Xerox has announced a new inkjet press, the Baltoro HF, an entry-level cut sheet device aimed at the transactional, direct mail and catalog markets.
Xerox has used its own W-series drop on demand piezo inkjet printheads with 1200 x 1200 dpi resolution. So far these heads have mostly been supplied to OEMs, either as individual heads or as printbars so the Baltoro is first time that Xerox has put these heads in one of its own production printers.
The W-series have 5,544 nozzles, arranged in 24 rows of 231 each, with an effective print width of 115mm. These are grey scale heads with drop sizes ranging from 3 to 9 picolitres. They can be supplied as a single channel 1200 npi head (W1) or as two 600npi channels (W2), and have a maximum operating frequency of 120kHz. They’re compatible with both aqueous and UV inks, in temperatures up to 60ºC.
For the Baltoro, Xerox is using 12 of the W1 heads. It’s a four colour CMYK machine, so there are three heads per colour, configured to produce a single 4.5 pL drop size. Xerox was at pains to stress that this press should be seen as a platform, meaning that we could see further iterations launched in due course. It certainly looks to me as if there is space for another two colour channels though that’s purely speculation on my part.
The inks are Xerox’s High Fusion pigmented aqueous inks, which were first introduced a year or so ago for Xerox’s web-fed Trivor printer. Essentially this ink uses binders within the ink to attach the pigment to the substrate so that there’s no need for any precoating or priming process. Xerox says that the interplay between the inks, dot placement, screening algorithms and drop size also plays a part. It’s certainly noticeable that the Baltoro HF has a very compact drying area, using just seven near infrared lamps along a straight paper path. Xerox attributes this to having the inks do the job of the primer so that there’s less water to dry off the paper in the first place. This also means that there’s less risk of damaging the paper and makes the paper handling a lot more straightforward, as well as reducing the amount of energy required.

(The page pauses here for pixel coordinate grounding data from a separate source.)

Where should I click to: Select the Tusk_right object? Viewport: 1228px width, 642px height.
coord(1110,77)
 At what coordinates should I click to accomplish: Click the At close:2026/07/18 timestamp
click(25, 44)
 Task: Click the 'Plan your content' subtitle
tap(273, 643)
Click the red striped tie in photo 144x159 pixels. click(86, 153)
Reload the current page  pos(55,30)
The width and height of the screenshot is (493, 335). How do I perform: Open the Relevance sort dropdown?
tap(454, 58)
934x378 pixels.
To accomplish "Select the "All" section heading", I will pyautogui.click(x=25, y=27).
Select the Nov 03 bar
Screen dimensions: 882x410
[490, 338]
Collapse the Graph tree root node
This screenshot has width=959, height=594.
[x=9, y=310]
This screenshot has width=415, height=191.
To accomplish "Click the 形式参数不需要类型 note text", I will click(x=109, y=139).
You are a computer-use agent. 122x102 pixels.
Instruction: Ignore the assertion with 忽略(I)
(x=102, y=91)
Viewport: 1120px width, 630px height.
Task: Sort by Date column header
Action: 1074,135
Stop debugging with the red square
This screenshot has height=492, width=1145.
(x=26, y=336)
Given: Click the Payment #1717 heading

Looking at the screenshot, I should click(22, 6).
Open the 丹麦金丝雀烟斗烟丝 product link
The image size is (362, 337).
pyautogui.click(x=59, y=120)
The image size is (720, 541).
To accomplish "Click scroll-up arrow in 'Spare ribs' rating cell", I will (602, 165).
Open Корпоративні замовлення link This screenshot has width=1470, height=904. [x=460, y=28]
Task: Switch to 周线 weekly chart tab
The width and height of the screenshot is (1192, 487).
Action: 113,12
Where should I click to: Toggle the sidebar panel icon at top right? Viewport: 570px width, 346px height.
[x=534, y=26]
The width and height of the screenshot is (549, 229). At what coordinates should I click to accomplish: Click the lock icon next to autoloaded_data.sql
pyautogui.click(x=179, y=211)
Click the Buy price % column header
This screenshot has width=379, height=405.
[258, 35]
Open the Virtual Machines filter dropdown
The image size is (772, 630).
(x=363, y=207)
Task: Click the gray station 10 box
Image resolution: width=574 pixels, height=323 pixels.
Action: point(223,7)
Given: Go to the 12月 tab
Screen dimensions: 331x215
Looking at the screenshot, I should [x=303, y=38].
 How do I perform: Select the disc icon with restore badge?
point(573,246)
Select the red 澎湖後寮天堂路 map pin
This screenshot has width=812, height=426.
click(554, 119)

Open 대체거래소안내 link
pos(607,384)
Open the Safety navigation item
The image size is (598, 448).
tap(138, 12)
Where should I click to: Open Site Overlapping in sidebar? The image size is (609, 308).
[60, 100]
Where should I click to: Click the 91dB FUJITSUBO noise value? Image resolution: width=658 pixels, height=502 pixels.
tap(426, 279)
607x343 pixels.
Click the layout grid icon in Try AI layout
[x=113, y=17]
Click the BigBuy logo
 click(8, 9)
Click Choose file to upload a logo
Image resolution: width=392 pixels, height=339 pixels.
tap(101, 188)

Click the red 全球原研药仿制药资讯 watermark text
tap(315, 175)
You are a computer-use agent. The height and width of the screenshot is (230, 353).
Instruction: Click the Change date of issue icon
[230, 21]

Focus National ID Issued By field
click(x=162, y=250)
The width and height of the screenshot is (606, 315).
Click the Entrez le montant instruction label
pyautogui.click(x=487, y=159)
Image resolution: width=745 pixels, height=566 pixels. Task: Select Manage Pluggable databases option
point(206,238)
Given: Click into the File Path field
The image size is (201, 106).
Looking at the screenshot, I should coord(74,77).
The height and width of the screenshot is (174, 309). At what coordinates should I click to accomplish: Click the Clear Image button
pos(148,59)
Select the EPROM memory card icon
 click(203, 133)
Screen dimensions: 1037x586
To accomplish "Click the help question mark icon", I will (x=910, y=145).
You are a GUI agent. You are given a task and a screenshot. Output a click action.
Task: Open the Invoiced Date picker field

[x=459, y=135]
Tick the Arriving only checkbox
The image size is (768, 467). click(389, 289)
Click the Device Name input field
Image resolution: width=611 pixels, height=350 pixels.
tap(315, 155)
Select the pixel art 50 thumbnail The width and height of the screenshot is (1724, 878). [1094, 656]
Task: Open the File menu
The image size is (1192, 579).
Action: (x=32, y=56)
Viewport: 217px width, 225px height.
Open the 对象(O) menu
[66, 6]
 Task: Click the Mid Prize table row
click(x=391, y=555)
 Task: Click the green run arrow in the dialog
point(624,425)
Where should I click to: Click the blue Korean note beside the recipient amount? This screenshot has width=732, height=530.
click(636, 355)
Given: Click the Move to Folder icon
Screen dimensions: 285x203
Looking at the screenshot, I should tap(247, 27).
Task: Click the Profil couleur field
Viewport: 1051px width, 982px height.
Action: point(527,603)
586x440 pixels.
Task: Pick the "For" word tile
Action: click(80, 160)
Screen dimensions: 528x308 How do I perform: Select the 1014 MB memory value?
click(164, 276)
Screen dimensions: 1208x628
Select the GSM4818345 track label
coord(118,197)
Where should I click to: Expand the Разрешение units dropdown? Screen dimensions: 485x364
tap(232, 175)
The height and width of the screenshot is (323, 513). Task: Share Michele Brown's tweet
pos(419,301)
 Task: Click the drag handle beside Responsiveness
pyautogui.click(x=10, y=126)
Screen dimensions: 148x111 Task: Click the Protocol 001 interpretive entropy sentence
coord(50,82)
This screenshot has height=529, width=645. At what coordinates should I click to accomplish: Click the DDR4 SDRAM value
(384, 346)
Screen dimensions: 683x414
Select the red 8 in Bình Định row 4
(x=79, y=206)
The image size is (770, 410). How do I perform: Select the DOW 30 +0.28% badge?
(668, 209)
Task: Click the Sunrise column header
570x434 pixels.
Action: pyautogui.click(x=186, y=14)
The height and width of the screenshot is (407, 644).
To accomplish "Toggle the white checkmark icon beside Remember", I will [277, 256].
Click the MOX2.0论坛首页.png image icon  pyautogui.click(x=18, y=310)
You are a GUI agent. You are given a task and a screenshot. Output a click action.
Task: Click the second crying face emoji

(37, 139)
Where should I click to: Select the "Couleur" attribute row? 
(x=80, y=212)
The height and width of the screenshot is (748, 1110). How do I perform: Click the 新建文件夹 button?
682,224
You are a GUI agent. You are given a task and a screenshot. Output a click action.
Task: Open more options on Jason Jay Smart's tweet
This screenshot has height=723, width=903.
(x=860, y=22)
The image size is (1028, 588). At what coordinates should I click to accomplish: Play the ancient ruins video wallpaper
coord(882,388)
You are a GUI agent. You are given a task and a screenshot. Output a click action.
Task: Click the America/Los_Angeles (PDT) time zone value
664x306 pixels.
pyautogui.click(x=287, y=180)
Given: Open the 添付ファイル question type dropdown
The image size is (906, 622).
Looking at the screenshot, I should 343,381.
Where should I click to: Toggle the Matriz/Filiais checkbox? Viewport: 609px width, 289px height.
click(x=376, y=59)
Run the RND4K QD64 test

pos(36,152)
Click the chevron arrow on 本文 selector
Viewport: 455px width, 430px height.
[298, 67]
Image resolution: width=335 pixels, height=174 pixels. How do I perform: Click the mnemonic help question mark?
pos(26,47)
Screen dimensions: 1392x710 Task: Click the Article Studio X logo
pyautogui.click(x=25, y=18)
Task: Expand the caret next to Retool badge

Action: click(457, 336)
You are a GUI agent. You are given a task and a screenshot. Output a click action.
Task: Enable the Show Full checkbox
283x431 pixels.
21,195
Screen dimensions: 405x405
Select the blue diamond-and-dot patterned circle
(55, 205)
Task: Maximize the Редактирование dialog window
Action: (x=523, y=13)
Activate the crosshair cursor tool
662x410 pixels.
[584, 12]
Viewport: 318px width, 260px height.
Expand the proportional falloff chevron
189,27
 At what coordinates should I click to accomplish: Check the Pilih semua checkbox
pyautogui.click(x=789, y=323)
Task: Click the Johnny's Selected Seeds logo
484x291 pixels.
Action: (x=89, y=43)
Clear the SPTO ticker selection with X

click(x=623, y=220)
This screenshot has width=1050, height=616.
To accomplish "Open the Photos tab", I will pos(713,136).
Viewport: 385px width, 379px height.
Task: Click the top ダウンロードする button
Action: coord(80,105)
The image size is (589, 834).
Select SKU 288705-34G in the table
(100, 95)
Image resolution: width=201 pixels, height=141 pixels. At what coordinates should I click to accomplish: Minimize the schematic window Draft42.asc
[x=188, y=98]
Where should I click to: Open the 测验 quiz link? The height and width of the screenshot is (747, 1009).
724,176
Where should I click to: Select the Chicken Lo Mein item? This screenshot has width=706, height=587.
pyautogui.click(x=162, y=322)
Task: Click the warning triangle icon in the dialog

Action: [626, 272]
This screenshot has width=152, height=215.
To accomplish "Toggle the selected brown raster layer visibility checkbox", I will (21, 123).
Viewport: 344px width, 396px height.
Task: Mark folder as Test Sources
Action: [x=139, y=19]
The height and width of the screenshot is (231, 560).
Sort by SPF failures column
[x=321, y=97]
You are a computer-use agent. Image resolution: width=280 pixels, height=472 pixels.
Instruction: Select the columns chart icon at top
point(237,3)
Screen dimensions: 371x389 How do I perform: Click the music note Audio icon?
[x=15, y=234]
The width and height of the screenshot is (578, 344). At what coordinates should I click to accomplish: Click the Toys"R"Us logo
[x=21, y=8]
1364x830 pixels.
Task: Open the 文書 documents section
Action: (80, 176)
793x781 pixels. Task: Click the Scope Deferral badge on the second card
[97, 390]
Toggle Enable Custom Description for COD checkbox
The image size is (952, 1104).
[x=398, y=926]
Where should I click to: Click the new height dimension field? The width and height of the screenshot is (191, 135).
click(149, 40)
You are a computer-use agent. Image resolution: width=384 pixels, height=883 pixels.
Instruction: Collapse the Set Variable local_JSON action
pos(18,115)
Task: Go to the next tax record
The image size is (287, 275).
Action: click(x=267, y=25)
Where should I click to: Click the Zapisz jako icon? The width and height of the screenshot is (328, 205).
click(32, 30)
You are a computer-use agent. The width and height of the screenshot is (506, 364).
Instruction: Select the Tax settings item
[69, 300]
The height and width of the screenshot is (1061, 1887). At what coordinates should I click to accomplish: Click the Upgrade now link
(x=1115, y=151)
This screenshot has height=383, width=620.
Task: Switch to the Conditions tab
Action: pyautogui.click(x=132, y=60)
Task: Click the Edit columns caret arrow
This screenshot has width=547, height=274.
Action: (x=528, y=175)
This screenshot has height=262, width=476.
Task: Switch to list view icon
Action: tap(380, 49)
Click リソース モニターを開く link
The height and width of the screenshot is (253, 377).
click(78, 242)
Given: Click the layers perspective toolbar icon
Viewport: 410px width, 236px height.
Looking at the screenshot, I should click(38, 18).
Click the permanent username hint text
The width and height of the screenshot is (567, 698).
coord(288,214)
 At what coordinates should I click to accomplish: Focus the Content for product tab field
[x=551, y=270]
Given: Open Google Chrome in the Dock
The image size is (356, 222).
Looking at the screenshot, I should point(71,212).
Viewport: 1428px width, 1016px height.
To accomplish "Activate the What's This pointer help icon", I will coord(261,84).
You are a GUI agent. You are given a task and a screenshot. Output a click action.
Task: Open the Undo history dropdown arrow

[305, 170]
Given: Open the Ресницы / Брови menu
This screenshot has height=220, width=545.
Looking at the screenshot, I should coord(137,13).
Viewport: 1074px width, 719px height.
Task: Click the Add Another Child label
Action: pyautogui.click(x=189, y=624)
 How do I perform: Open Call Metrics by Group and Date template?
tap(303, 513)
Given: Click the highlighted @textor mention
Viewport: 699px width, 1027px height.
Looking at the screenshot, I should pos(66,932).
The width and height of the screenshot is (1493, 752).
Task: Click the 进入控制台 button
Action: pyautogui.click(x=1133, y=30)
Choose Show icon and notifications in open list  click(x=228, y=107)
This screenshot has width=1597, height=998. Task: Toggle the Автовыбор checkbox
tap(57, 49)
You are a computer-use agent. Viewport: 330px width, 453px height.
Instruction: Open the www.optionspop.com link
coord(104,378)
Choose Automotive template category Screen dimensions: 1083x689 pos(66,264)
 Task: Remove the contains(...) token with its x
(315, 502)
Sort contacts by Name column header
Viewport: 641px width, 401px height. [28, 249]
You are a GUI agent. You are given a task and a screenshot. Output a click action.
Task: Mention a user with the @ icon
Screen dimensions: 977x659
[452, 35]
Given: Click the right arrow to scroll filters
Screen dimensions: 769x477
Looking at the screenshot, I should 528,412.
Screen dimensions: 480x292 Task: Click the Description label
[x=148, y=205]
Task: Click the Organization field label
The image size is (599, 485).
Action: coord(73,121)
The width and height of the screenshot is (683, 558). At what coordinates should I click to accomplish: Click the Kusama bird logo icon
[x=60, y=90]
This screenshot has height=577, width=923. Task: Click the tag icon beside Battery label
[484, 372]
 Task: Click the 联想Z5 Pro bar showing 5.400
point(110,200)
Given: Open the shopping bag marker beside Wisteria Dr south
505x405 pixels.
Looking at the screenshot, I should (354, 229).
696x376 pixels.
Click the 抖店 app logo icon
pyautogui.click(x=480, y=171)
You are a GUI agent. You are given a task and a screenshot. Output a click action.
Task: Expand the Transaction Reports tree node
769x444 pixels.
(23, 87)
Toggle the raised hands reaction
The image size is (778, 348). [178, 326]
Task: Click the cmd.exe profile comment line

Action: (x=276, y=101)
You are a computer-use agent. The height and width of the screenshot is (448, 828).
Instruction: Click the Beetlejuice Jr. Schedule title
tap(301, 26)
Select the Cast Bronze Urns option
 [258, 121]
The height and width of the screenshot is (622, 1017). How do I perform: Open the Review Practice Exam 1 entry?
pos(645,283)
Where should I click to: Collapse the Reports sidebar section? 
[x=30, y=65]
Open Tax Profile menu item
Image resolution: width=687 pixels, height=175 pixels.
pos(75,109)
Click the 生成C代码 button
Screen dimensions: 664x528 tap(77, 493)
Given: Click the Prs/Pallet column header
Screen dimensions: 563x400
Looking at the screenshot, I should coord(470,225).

It’s a colour press, with an inline X-Rite spectrophotometer for colour management. That said, there is an option to cap the cyan, magenta and yellow heads to use it as a monochrome only device. This press is designed to cope with an average of 750,000 to 3,000,000 pages per month. It can print 197 A4 ppm simplex, or up to 302 duplex ipm on an A3 sheet. The standard speed can be upgraded through a simple licensing charge, though this mainly increases the duplex speed – the figures quoted here include the upgrade. It’s an interesting idea and means that customers can keep the price down when they first buy the press but instantly upgrade when the volume of work goes up.
It’s also worth noting that the press can take sheets up to 364 x 520mm and that those sheets can be fed from either the long or short edge, which does mean that the actual productivity varies quite considerably depending from one sheet size to the next. It can print to uncoated plain, inkjet treated, inkjet coated paper and will take paper from 60 to 270 gsm. It can be configured with up to four sheet feed modules, each with two paper drawers, allowing for up to 20,000 90gsm sheets maximum capacity.
It comes with Xerox’s FreeFlow front end which can handle PDF, PDF-VT, IPDS, PostScript, TIFF, JPEG, PPML, VIPP files. There are a range of finishing options, including sheet feeders from Tecnau and CP Bourg, booklet makers from CP Bourg and Watkiss, plus binding, perforation and hole punching.
The Baltoro HF is specifically designed to go head to head with Canon’s Varioprint i300 and Xerox says that it’s competitively priced against the i300 at “substantially less than $1m, inclusive of speed license”. Canon will likely welcome the competition, possibly through gritted teeth, if only because it validates the concept of a sheetfed inkjet press. There’s no doubt in my mind that this is going to shake up the sheetfed market, which is mostly dominated by electrophotographic presses like the iGen, which are very flexible in terms of the substrates they can print to. But both Canon and Xerox now have inksets that are capable of printing to a wide range of different media and have the sort of substrate flexibility that defines the sheetfed market but combined with the ability to handle a reasonable volume of work. It will certainly be interesting to see how the market reacts.
The Baltoro replaces the Brenva, which is now discontinued. Xerox is already taking orders for the new press, with the first units likely to ship in the US in mid Q3 and in Europe by late Q3 of this year. You can find further details on the Baltoro HF at www.xerox.com.